The knotty issue of physician non-competition and non-solicitation agreements continue to surface with some restrictions going so far as to prohibit a physician from having any contact with his own patients after termination of the physician’s employment with a hospital or physician group. Frequently, little or minimal attention is paid to by an employed physician to the precise wording of non-competition and non-solicitation provisions at the beginning of an employment relationship. Often the physician has little bargaining power at the beginning of the relationship and every expectation that things will work out fine.Some few states ban non-compete provisions for physicians outright. Most states will enforce them if they meet minimum standards of reasonableness as to time, scope and circumstances. Almost all look to the impact on the physician. Arizona looks at all the circumstances including the impact upon patients.
In Valley Medical Specialists v. Farber, D.O., 982 P.2d 1277 (Az. 1999) the Arizona Supreme Court reviewed a restrictive covenant agreed to by Dr. Steven Farber contained a 3-year restriction on practicing within 5 miles of any office maintained by Valley. The court recognized that Valley had a legitimate property interest in its referral sources to protect, but that its interests in enforcing this restriction was outweighed by the likely injury to patients and the public in general. The court in making its decision didn’t even reach the impact upon De. Farber if the restrictions were upheld.
The Arizona Court of Appeals below had determined that the covenant not to compete did not violate public policy because other pulmonologists were available to take Dr. Farber’s place. The Arizona Supreme Court disagreed.
It [the Court of Appeals opinion] ignores the significant interests of individual patients within the restricted area ... A court must evaluate the extent to which enforcing the covenant would foreclose patients from seeing the departing physician if they desire to do so. (Citations omitted).
Valley Medical Specialists v. Farber, D.O., supra at 1285.
The court stressed the fact that the American Medical Association has consistently taken the position that non-competition agreements between physicians impact negatively on patient care and that AMA ethical opinions impose certain obligations on physicians to communicate with their patients to assure safe continuity of care during a transition to another physician. See AMA ETHICAL OPINION NO. 8.115. If a physician-employee is faced with a covenant that proscribes contact with his patients should stay with the practice and the employer refuses to modify the non-compete, it might be wise to stand on a provision that no provision in the agreement will require the physician to engage in improper or unethical conduct. If an employer refuses to include that kind of a provision in an employment agreement the prospective employee aught to be looking elsewhere.

○ ○ ○ ○

## Work task A:
Please decide whether each statement below agrees with the article on physician non-compete agreements, answering yes or no and quoting the words that decide it. (i) The Arizona Supreme Court found that Valley had no legitimate interest to protect. (ii) The covenant Dr. Farber agreed to barred practicing within 5 miles of any Valley office for 3 years. (iii) Most states ban non-compete provisions for physicians outright.
## Work task B:
Reproduce the part of the article on physician non-compete agreements starting at "In Valley Medical" and ending at "Supreme Court disagreed.".

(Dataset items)
○ ○ ○ ○

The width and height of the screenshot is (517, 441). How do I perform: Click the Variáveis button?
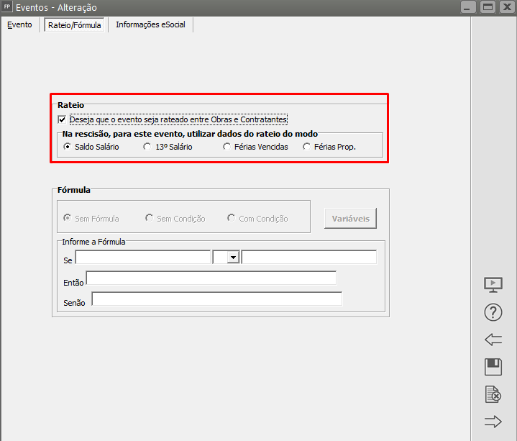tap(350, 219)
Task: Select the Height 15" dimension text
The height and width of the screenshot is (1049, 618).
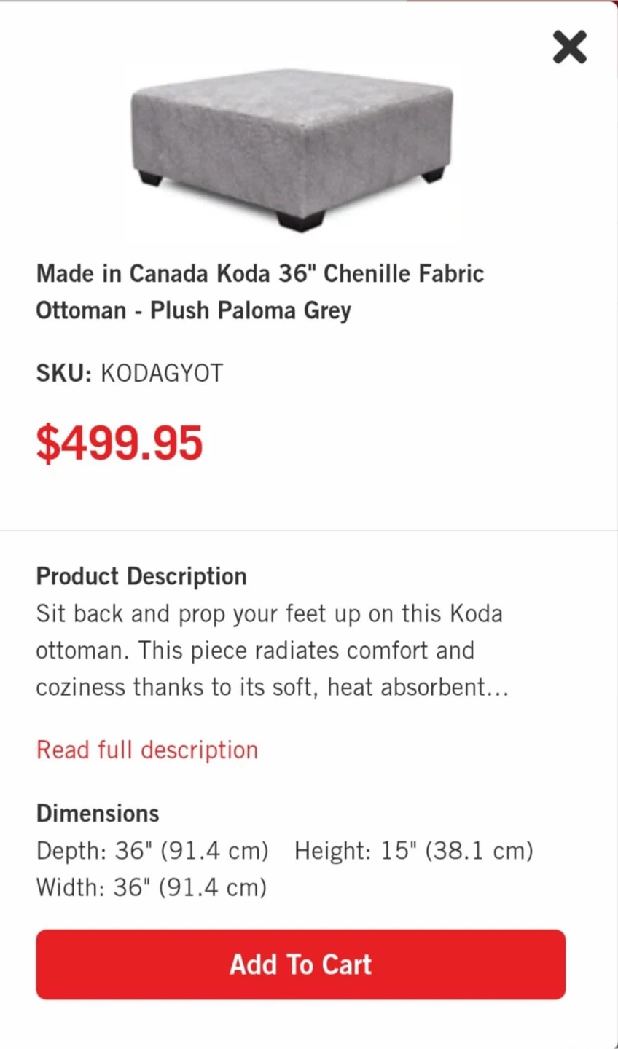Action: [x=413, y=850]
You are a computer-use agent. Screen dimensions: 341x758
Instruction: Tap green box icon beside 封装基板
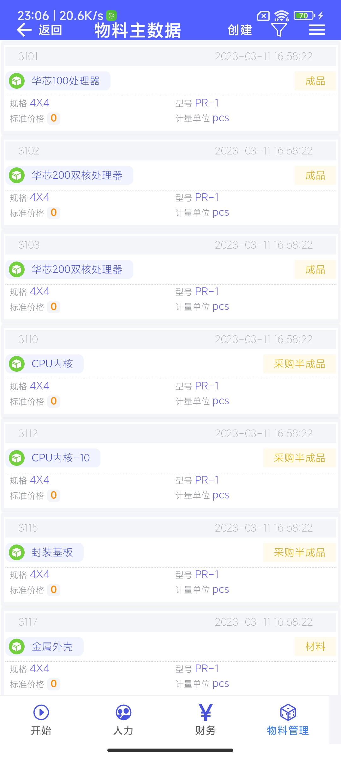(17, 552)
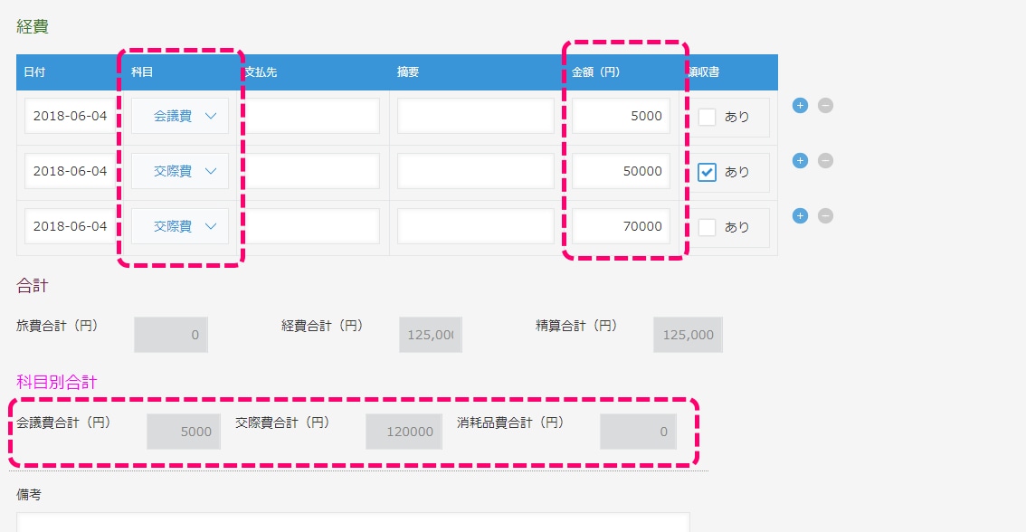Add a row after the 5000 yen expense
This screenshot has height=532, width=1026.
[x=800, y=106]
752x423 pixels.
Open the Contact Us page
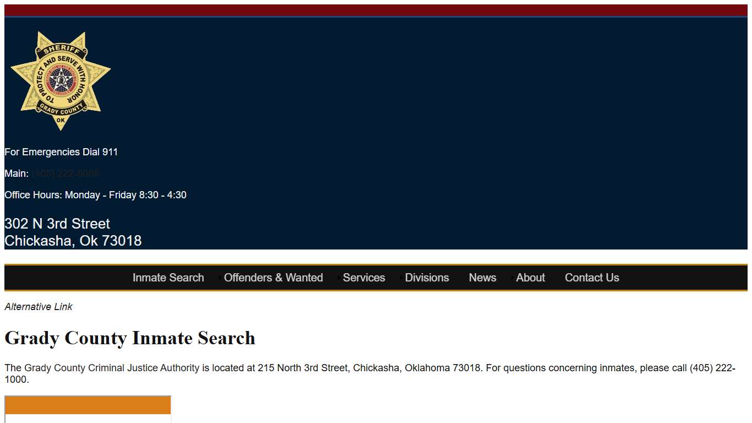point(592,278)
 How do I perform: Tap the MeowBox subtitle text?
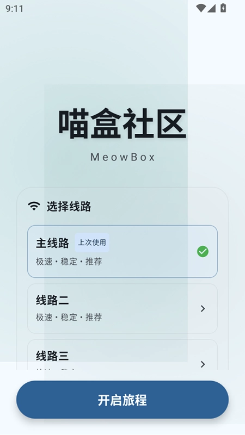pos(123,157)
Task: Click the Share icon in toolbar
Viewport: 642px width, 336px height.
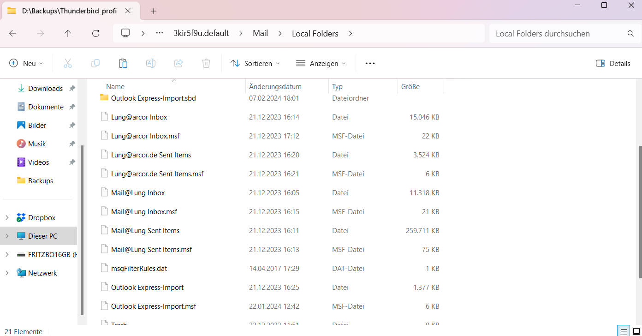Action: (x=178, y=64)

○ ○ ○ ○

## Task response A:
(i) No: "The court recognized that Valley had a legitimate property interest in its referral sources to protect"
(ii) Yes: "contained a 3-year restriction on practicing within 5 miles of any office maintained by Valley"
(iii) No: "Some few states ban non-compete provisions for physicians outright."

## Task response B:
In Valley Medical Specialists v. Farber, D.O., 982 P.2d 1277 (Az. 1999) the Arizona Supreme Court reviewed a restrictive covenant agreed to by Dr. Steven Farber contained a 3-year restriction on practicing within 5 miles of any office maintained by Valley. The court recognized that Valley had a legitimate property interest in its referral sources to protect, but that its interests in enforcing this restriction was outweighed by the likely injury to patients and the public in general. The court in making its decision didn’t even reach the impact upon De. Farber if the restrictions were upheld.
The Arizona Court of Appeals below had determined that the covenant not to compete did not violate public policy because other pulmonologists were available to take Dr. Farber’s place. The Arizona Supreme Court disagreed.